Oui, après les chants de Noël, les voici de retour avec un incroyable disque entièrement consacré à l’oeuvre du ténébreux Beethoven !
“Oui, on fait du métal symphonique, alors on le fait bien !”
Et en effet, TSO va enfin prouver sa virtuosité sur les intouchables Für Elise, La cinquième symphonie (Requiem, the fifth), et les plus grandes renommées du compositeur.
Beethoven était un fougueux, sa musique était violente et passionnée.
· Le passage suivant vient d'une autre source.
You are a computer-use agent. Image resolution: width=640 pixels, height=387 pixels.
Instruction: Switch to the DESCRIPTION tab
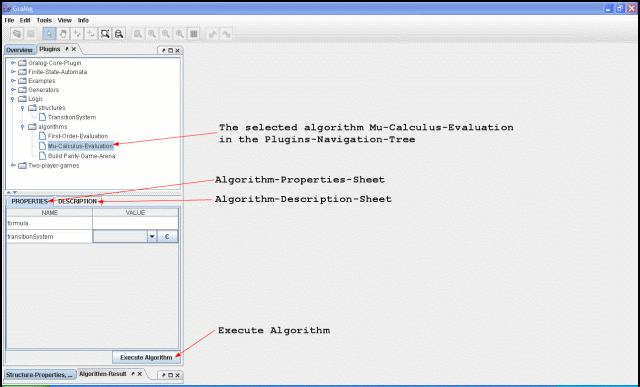pos(78,201)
TSO a réussi à lui rendre un hommage incroyable à travers une nouvelle ère musicale, sur de lourds riff de guitares électriques, une basse plus sombre que jamais, un travail rythmé à la batterie comme des battements cardiaques déchainés… Et un orchestre, encore une fois, largement à la hauteur de la symphonie de cet album.
Le plus fou c’est qu’ils ont encore une fois réussi à conserver un aspect très narratif à l’enchainement des morceaux, et qu’ils racontent ainsi la tragique histoire de ce génie de la musique.
Il va sans dire que dès l’ouverture musicale de l’album on est plongé dans l’univers, et qu’on découvre enfin un TSO à nouveau plein de vie.
À écouter absolument en entier : l’incroyable morceau “Mephistopheles” qui, évidemment, reprend les incontournables titres du maître, mais le tout sur le thème faustien avec une puissance jusque-là méconnue du Trans Siberian Orchestra. La musique est dark, passionnée, transportante, mais à cela s’ajoutent les voix sombres et emportées du morceau.
À ne pas manquer, évidemment, “Mozart / Figaro” : titre hommage impressionnant, tant en musicalité qu’en fougue. À écouter absolument aussi, il va sans dire, “Requiem The Fifth” et “Für Elise ” car ce sont des mélodies qui sont imprégnées dans l’histoire de la musique depuis si longtemps que TSO leur redonne vraiment un nouveau souffle. “The Dark” aura quelque peu pris de l’âge aujourd’hui, mais il mélange à la fois l’ombre et la douceur.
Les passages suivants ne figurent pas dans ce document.